Auch (oder gerade?) in den unteren Ligen geht es gut zur Sache. Einen Kommentar zu den beteiligten Teams spare ich mir lieber.
Aus der heutigen NW:
Bielefeld. Die Beteiligten des Fußball-Bezirksliga-Spiels FC Türk Sport - SV Canlar wirkten am Montag überaus nachdenklich. Das Sportliche zwischen den beiden Teams (5:1-Sieg für Canlar) war spätestens nach dem Schlusspfiff des umsichtigen und klar handelnden Schiedsrichters Michael Swier aus Gütersloh nur noch Nebensache. Tumulte und Schlägereien prägten das Bild am Kupferhammer. Schließlich musste sogar die Polizei für Ordnung sorgen.
"Ich spiele nun fast schon 30 Jahre Fußball, aber so etwas habe ich noch nicht erlebt", sagte Canlars Coach Zafer Atmaca: "Es ist zugegangen wie im wilden Westen." Beysafa Uludasdemir, Beiratsmitglied beim FC Türk Sport, spricht von einem "Armutszeugnis" und meint: "So etwas darf es nicht mehr geben." Beide sind von der Heftigkeit der Auswüchse entsetzt.
Obwohl sich die Vertreter der Klubs über den Hergang in den hitzigen Schlussminuten und der chaotischen "Nachspielzeit" einig sind, sehen sie den Schuldigen jeweils auf der anderen Seite. Atmaca beschuldigt Ergün Uludasdemir, Kapitän des FC, seine Mitspieler aufgefordert zu haben, "uns zu beleidigen und zu beschimpfen sowie jetzt richtig durchzuziehen, da das Spiel eh’ verloren ist". Beysafa Uludasdemir, Onkel von Ergün, sieht in Canlars Mehmet Solmaz den Schuldigen. Er soll kurz vor Schluss Arif Kundag "zutiefst persönlich beleidigt haben".
Daraus entspann sich eine Rangelei zwischen Solmaz, Uludasdemir und Canlars Tekin Gültekin (der eigentlich nur schlichten wollte), die der Unparteiische mit drei Roten Karten belegte.
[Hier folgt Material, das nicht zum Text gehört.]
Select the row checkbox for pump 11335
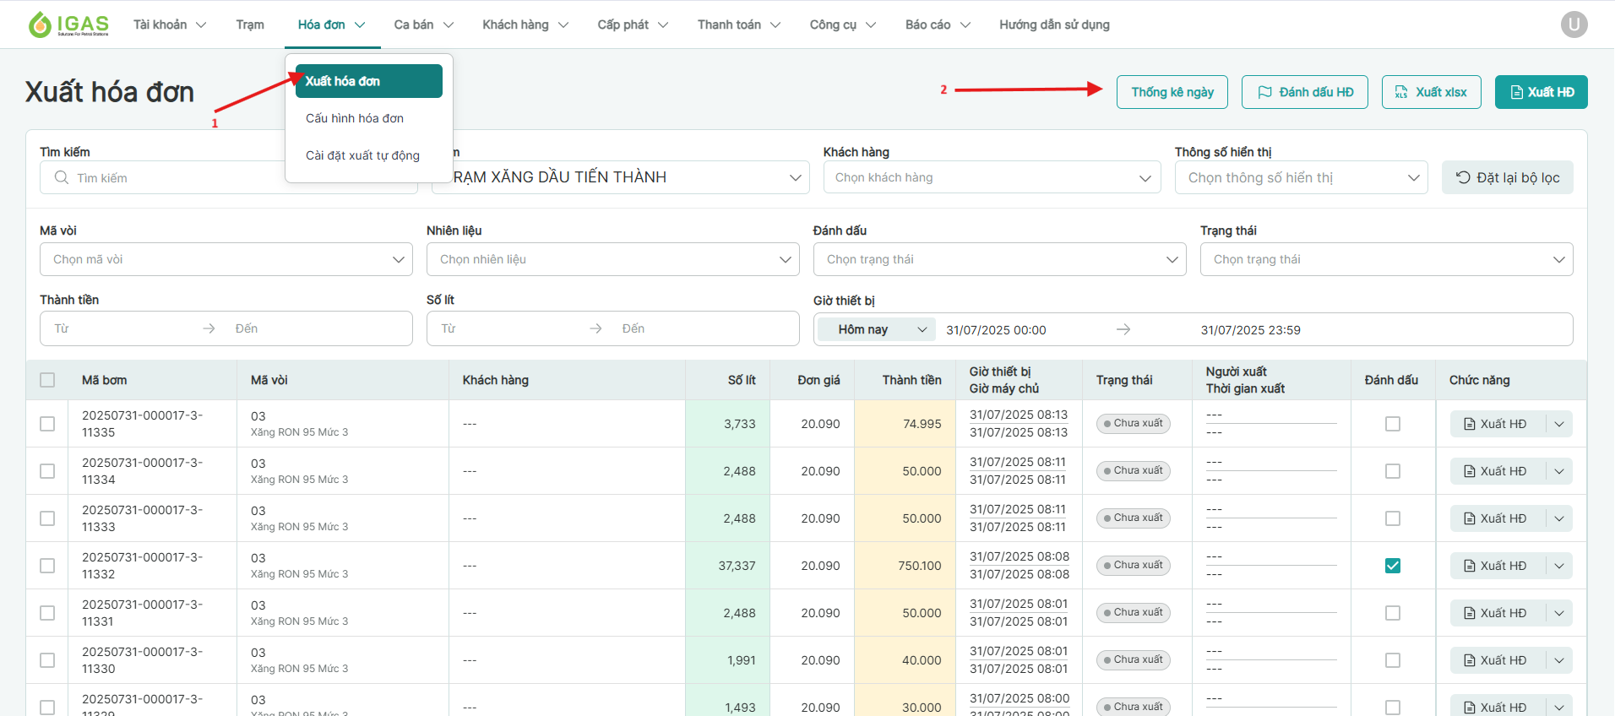Viewport: 1615px width, 716px height. coord(47,424)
Der Referee brachte anschließend das Kunststück fertig, die Rudelbildung auf dem Platz aufzulösen - mittlerweile hatten sich reichlich Zuschauer und Spieler eingemischt - sowie die Partie in geordneten Bahnen zu Ende zu bringen.
Dann brachen jedoch alle Dämme. Eine etwa 50-köpfige Gruppe wollte Rache. Gar nicht auszudenken, was geschehen wäre, wenn Canlar mit vielen Fans angereist wäre. Aufgrund einer parallel stattfindenden Versammlung der Kulturgemeinde war vom SV lediglich eine Handvoll Zuschauer am Kupferhammer. "Solmaz hätte sich nur entschuldigen müssen, dann wäre es nicht so weit gekommen", sagt Beysafa Uludasdemir.
Einige Beteiligte kletterten über den Zaun, um sich Spieler des SV Canlar zu schnappen, die in die Kabinen flüchteten. Es kam zu zahlreichen Schlägereien und Kurzschlusshandlungen. "Ja, die Leute sind heftig aufeinander losgegangen", bestätigt Beysafa Uludasdemir: "Wir waren nicht mehr in der Lage, die Massen zu bändigen." Genau dies wirft Atmaca dem gastgebenden Verein vor: "Ich habe bei Türk Sport in dieser Situation nur drei Leute gesehen, die sich bemüht haben, den Konflikt zu schlichten. Das waren Ergün Deli, ein Ordner und ein Vorstandsmitglied." Canlars Trainer geht sogar noch einen Schritt weiter. Er hat ein generelles problematisches Verhaltensmuster beim Gegner ausgemacht: "Wir möchten mit Türk Sport, die darauf aus sind, Leute zu provozieren und einzuschüchtern, nicht in einen Topf geworfen werden. Die ganze Landesliga ist froh gewesen, als Türk Sport abgestiegen ist. Jetzt hoffen die Bezirksligisten und zittern die Kreisligisten, dass der FC noch einmal absteigt."
Gegen solche Unterstellungen verwahrt sich Beysafa Uludasdemir. Er nimmt die beteiligten Parteien vom Sonntag vielmehr gemeinsam in die Pflicht und sagt: "Wie sollen wir von anderen respektiert und akzeptiert werden, wenn wir dem anderen keinen Respekt und keine Akzeptanz entgegenbringen." Über diesen Satz lohnt es in der Tat, einmal intensiv nachzudenken.